Will COVID-19 Remake the World?
No one should expect the pandemic to alter – much less reverse – tendencies that were evident before the crisis. Neoliberalism will continue its slow death, populist autocrats will become even more authoritarian, and the left will continue to struggle to devise a program that appeals to a majority of voters.
CAMBRIDGE – Crises come in two variants: those for which we could not have prepared, because no one had anticipated them, and those for which we should have been prepared, because they were in fact expected. COVID-19 is in the latter category, no matter what US President Donald Trump says to avoid responsibility for the unfolding catastrophe. Even though the coronavirus itself is new and the timing of the current outbreak could not have been predicted, it was well recognized by experts that a pandemic of this type was likely.
SARS, MERS, H1N1, Ebola, and other outbreaks had provided ample warning. Fifteen years ago, the World Health Organization revised and upgraded the global framework for responding to outbreaks, trying to fix perceived shortcomings in the global response experienced during the SARS outbreak in 2003.

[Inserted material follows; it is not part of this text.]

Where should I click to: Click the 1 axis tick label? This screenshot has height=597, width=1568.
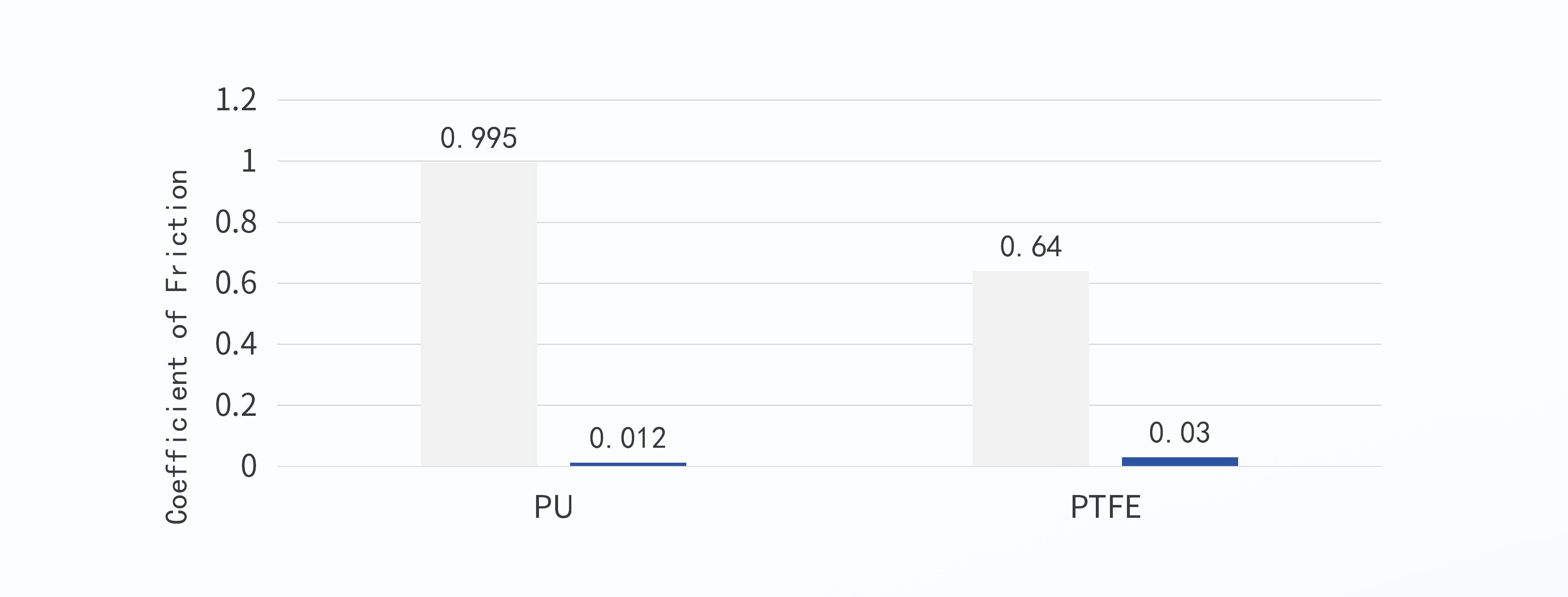point(249,161)
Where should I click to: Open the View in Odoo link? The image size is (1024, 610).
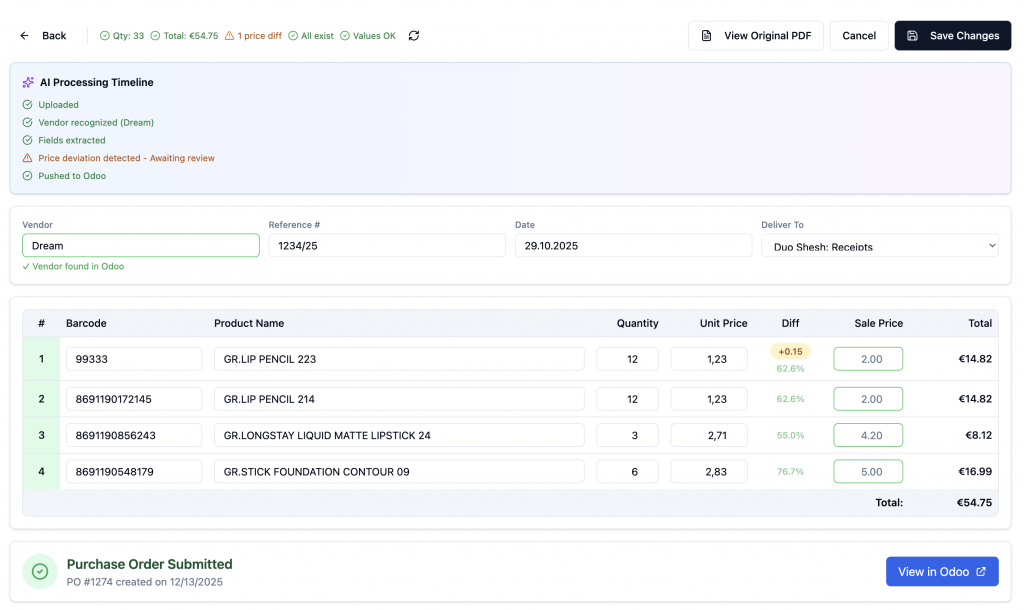[941, 572]
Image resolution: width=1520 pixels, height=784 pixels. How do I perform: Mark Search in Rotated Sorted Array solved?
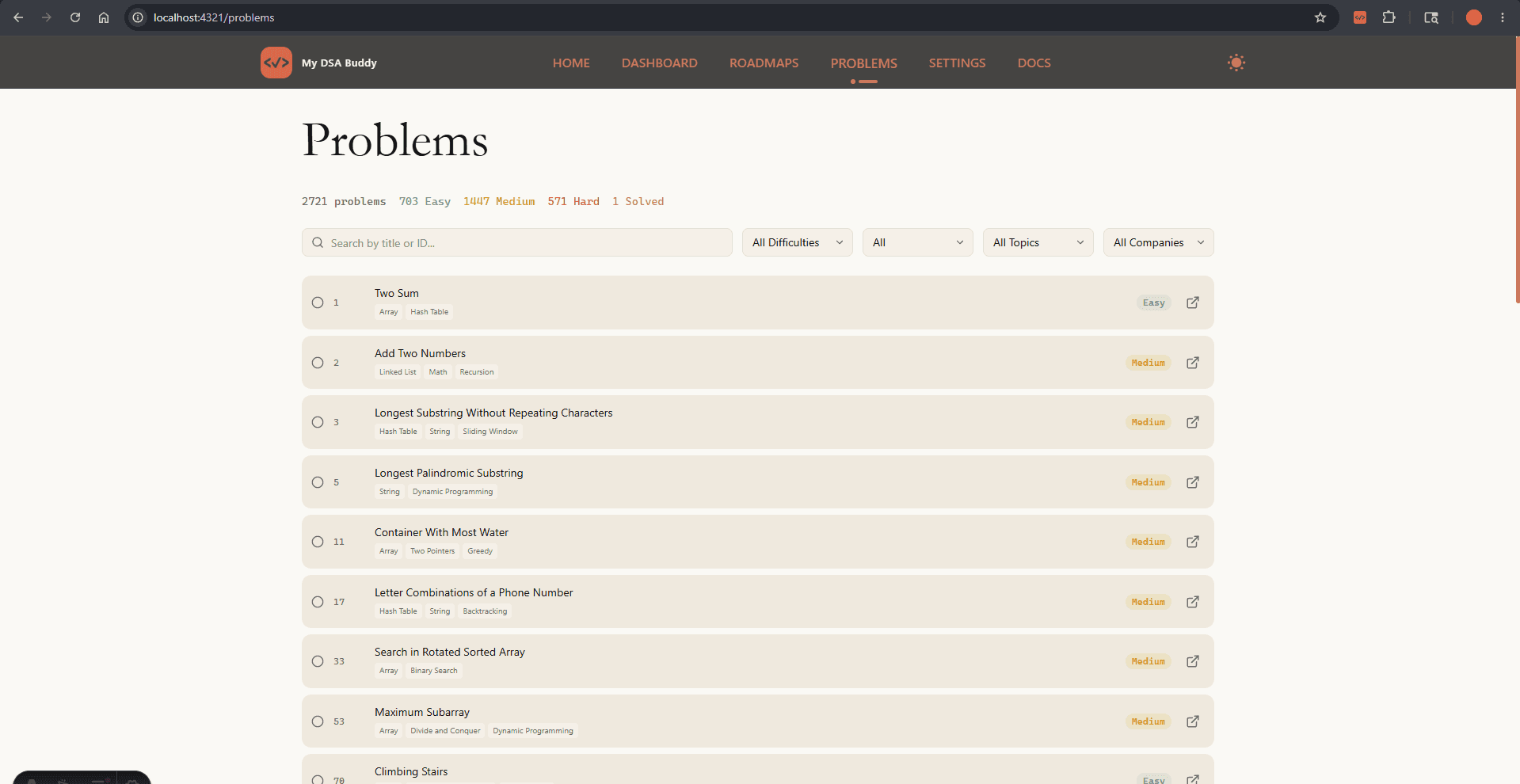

In 2016, the World Bank launched a Pandemic Emergency Financing Facility to provide assistance to low-income countries in the face of cross-border health crises. Most glaringly, just a few months before COVID-19 emerged in Wuhan, China, a US government report cautioned the Trump administration about the likelihood of a flu pandemic on the scale of the influenza epidemic a hundred years ago, which killed an estimated 50 million people worldwide.